Extract to read »

Because protecting people (especially vernerable people) is a marker of true masculinity and maturity. Because hurting other people in the long run hurts you as well, maybe not as bad maybe not as much, but it takes a little piece of you. Perhaps, you can inform her that you have strict rules about
how your yourself are treated and how other people are treated around you. Right now you are particularly vernerable since you are very new to the readjustment cycle, and you can truely see how vernerable she is, and therefore you need to both protect yourself and her. You obviously have empathy for the loss she has taken, which is a Very Good Thing! That says alot about
the charater of who you are. That is definately something I want to recognize you for!
Make sure you let her know that "you want her to heal, because losing a son has got to be such a huge devestating loss and there has simply not been enough time for her to readjust for her health." And if you do not want to be with her, then just let her know that "you have to have some boundaries with her to preserve your own wellbeing, because you are going thru a different kind readjustment and need to focus on making yourself ok too." Hopefully she will respect what you are doing for your own well being, if she does not then you need to remind her about
your boundaries both for your own health and for her health. Expect that she might be pretty unhappy and might say some not nice stuff.

Collected data »
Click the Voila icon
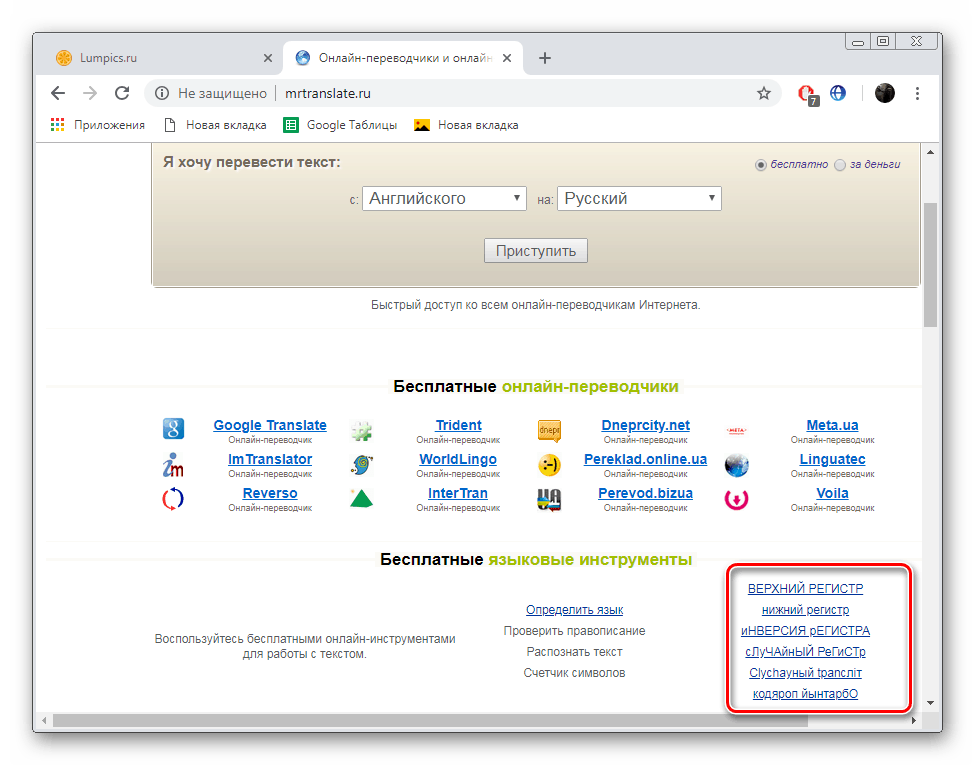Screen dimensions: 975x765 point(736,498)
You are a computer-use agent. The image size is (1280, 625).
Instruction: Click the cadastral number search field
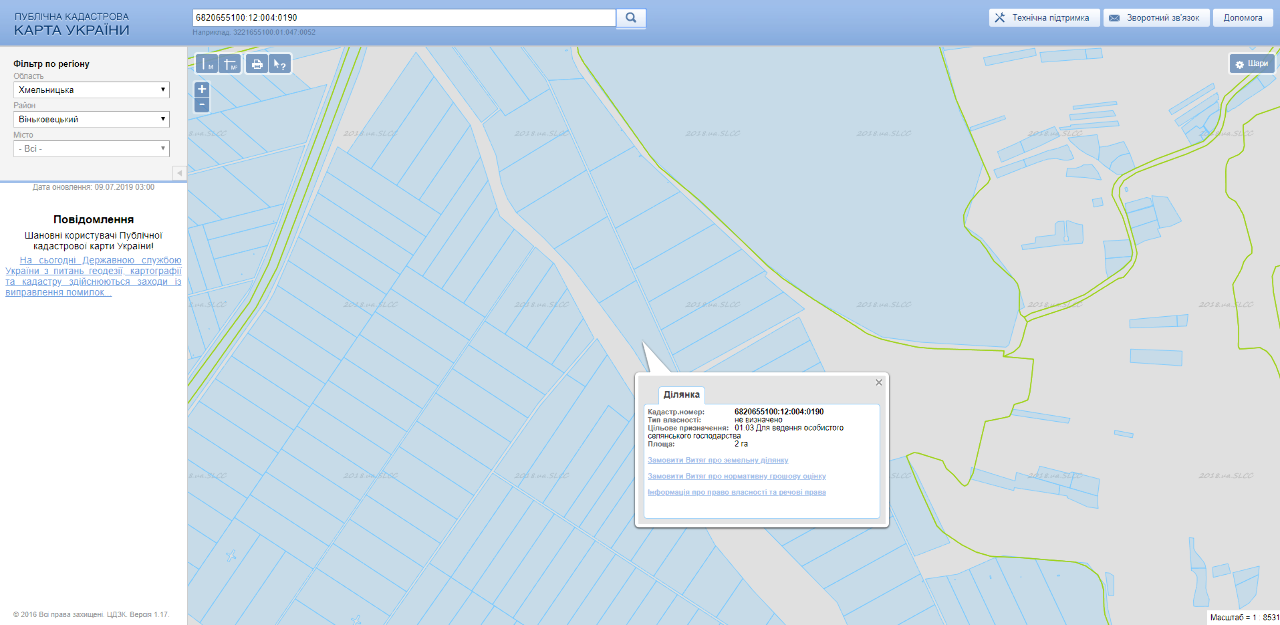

Jobs »
1: According to the advice passage, why should the reader protect other people, especially vulnerable ones? Answer in one to three sentences.
2: Set down the stretch of the advice passage from "Make sure you" through "not nice stuff.", word for word.
Rely only on the advice passage for your answers.

Answers provided »
1: Protecting people, especially vulnerable people, is a marker of true masculinity and maturity. Hurting others also hurts you in the long run, maybe not as badly, but it takes a little piece of you.

2:
Make sure you let her know that "you want her to heal, because losing a son has got to be such a huge devestating loss and there has simply not been enough time for her to readjust for her health." And if you do not want to be with her, then just let her know that "you have to have some boundaries with her to preserve your own wellbeing, because you are going thru a different kind readjustment and need to focus on making yourself ok too." Hopefully she will respect what you are doing for your own well being, if she does not then you need to remind her about
your boundaries both for your own health and for her health. Expect that she might be pretty unhappy and might say some not nice stuff.